▸ DATA IN THIS EXERCISE:
┌──
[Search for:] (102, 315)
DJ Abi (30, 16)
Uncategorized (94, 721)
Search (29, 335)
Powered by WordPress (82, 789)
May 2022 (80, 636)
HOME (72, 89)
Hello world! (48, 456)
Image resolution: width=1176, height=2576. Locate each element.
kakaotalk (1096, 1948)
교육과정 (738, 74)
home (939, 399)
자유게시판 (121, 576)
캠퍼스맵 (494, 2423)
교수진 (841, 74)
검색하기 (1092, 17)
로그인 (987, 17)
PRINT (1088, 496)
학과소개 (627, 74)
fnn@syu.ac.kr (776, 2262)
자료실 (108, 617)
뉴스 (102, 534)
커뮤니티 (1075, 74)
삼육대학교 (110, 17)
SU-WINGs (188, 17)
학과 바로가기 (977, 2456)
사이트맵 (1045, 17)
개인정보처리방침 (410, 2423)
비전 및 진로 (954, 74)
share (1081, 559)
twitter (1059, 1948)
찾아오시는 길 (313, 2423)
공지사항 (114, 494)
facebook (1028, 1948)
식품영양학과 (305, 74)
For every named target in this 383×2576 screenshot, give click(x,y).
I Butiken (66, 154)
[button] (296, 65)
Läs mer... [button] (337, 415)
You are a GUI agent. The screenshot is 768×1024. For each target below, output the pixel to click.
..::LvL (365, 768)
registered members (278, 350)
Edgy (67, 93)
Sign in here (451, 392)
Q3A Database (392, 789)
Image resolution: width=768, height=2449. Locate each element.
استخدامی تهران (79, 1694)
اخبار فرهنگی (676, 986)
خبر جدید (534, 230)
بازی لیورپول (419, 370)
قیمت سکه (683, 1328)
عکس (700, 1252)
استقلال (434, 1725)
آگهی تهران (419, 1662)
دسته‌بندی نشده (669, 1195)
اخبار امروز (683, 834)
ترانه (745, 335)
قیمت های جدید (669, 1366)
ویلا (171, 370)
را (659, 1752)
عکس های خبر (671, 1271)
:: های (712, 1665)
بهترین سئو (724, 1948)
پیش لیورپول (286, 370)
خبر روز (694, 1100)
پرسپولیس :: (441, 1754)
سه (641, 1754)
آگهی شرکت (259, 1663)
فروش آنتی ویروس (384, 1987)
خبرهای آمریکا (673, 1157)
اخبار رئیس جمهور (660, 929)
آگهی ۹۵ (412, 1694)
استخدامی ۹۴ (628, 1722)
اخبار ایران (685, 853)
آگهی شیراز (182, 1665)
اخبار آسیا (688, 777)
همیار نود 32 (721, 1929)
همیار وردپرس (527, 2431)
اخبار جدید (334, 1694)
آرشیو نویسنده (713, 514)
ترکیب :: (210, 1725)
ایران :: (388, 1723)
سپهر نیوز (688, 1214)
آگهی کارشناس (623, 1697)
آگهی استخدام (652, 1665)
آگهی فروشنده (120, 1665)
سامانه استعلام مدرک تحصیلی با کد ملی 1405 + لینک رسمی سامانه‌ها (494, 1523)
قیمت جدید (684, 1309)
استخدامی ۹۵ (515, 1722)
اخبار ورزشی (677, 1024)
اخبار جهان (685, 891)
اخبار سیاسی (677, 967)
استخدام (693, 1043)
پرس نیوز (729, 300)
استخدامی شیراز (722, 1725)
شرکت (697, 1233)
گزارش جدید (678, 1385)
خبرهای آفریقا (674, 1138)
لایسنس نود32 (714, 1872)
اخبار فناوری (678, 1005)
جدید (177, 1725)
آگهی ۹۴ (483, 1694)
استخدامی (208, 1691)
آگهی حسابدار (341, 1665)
└──
▸ DIRECTIONS FOR THIS TASK: In full and without change, transcribe every line of the records above.

▸ ANSWER BELOW:
[Search for:] (102, 315)
DJ Abi (30, 16)
Uncategorized (94, 721)
Search (29, 335)
Powered by WordPress (82, 789)
May 2022 (80, 636)
HOME (72, 89)
Hello world! (48, 456)
Image resolution: width=1176, height=2576. Locate each element.
kakaotalk (1096, 1948)
교육과정 (738, 74)
home (939, 399)
자유게시판 (121, 576)
캠퍼스맵 (494, 2423)
교수진 (841, 74)
검색하기 (1092, 17)
로그인 (987, 17)
PRINT (1088, 496)
학과소개 (627, 74)
fnn@syu.ac.kr (776, 2262)
자료실 (108, 617)
뉴스 (102, 534)
커뮤니티 (1075, 74)
삼육대학교 (110, 17)
SU-WINGs (188, 17)
학과 바로가기 (977, 2456)
사이트맵 (1045, 17)
개인정보처리방침 (410, 2423)
비전 및 진로 (954, 74)
share (1081, 559)
twitter (1059, 1948)
찾아오시는 길 (313, 2423)
공지사항 (114, 494)
facebook (1028, 1948)
식품영양학과 (305, 74)
For every named target in this 383×2576 screenshot, give click(x,y).
I Butiken (66, 154)
[button] (296, 65)
Läs mer... [button] (337, 415)
You are a GUI agent. The screenshot is 768×1024. For each target below, output the pixel to click.
..::LvL (365, 768)
registered members (278, 350)
Edgy (67, 93)
Sign in here (451, 392)
Q3A Database (392, 789)
Image resolution: width=768, height=2449. Locate each element.
استخدامی تهران (79, 1694)
اخبار فرهنگی (676, 986)
خبر جدید (534, 230)
بازی لیورپول (419, 370)
قیمت سکه (683, 1328)
عکس (700, 1252)
استقلال (434, 1725)
آگهی تهران (419, 1662)
دسته‌بندی نشده (669, 1195)
اخبار امروز (683, 834)
ترانه (745, 335)
قیمت های جدید (669, 1366)
ویلا (171, 370)
را (659, 1752)
عکس های خبر (671, 1271)
:: های (712, 1665)
بهترین سئو (724, 1948)
پیش لیورپول (286, 370)
خبر روز (694, 1100)
پرسپولیس :: (441, 1754)
سه (641, 1754)
آگهی شرکت (259, 1663)
فروش آنتی ویروس (384, 1987)
خبرهای آمریکا (673, 1157)
اخبار رئیس جمهور (660, 929)
آگهی ۹۵ (412, 1694)
استخدامی ۹۴ (628, 1722)
اخبار ایران (685, 853)
آگهی شیراز (182, 1665)
اخبار آسیا (688, 777)
همیار نود 32 (721, 1929)
همیار وردپرس (527, 2431)
اخبار جدید (334, 1694)
آرشیو نویسنده (713, 514)
ترکیب :: (210, 1725)
ایران :: (388, 1723)
سپهر نیوز (688, 1214)
آگهی کارشناس (623, 1697)
آگهی استخدام (652, 1665)
آگهی فروشنده (120, 1665)
سامانه استعلام مدرک تحصیلی با کد ملی 1405 + لینک رسمی سامانه‌ها (494, 1523)
قیمت جدید (684, 1309)
استخدامی ۹۵ (515, 1722)
اخبار ورزشی (677, 1024)
اخبار جهان (685, 891)
اخبار سیاسی (677, 967)
استخدام (693, 1043)
پرس نیوز (729, 300)
استخدامی شیراز (722, 1725)
شرکت (697, 1233)
گزارش جدید (678, 1385)
خبرهای آفریقا (674, 1138)
لایسنس نود32 (714, 1872)
اخبار فناوری (678, 1005)
جدید (177, 1725)
آگهی ۹۴ (483, 1694)
استخدامی (208, 1691)
آگهی حسابدار (341, 1665)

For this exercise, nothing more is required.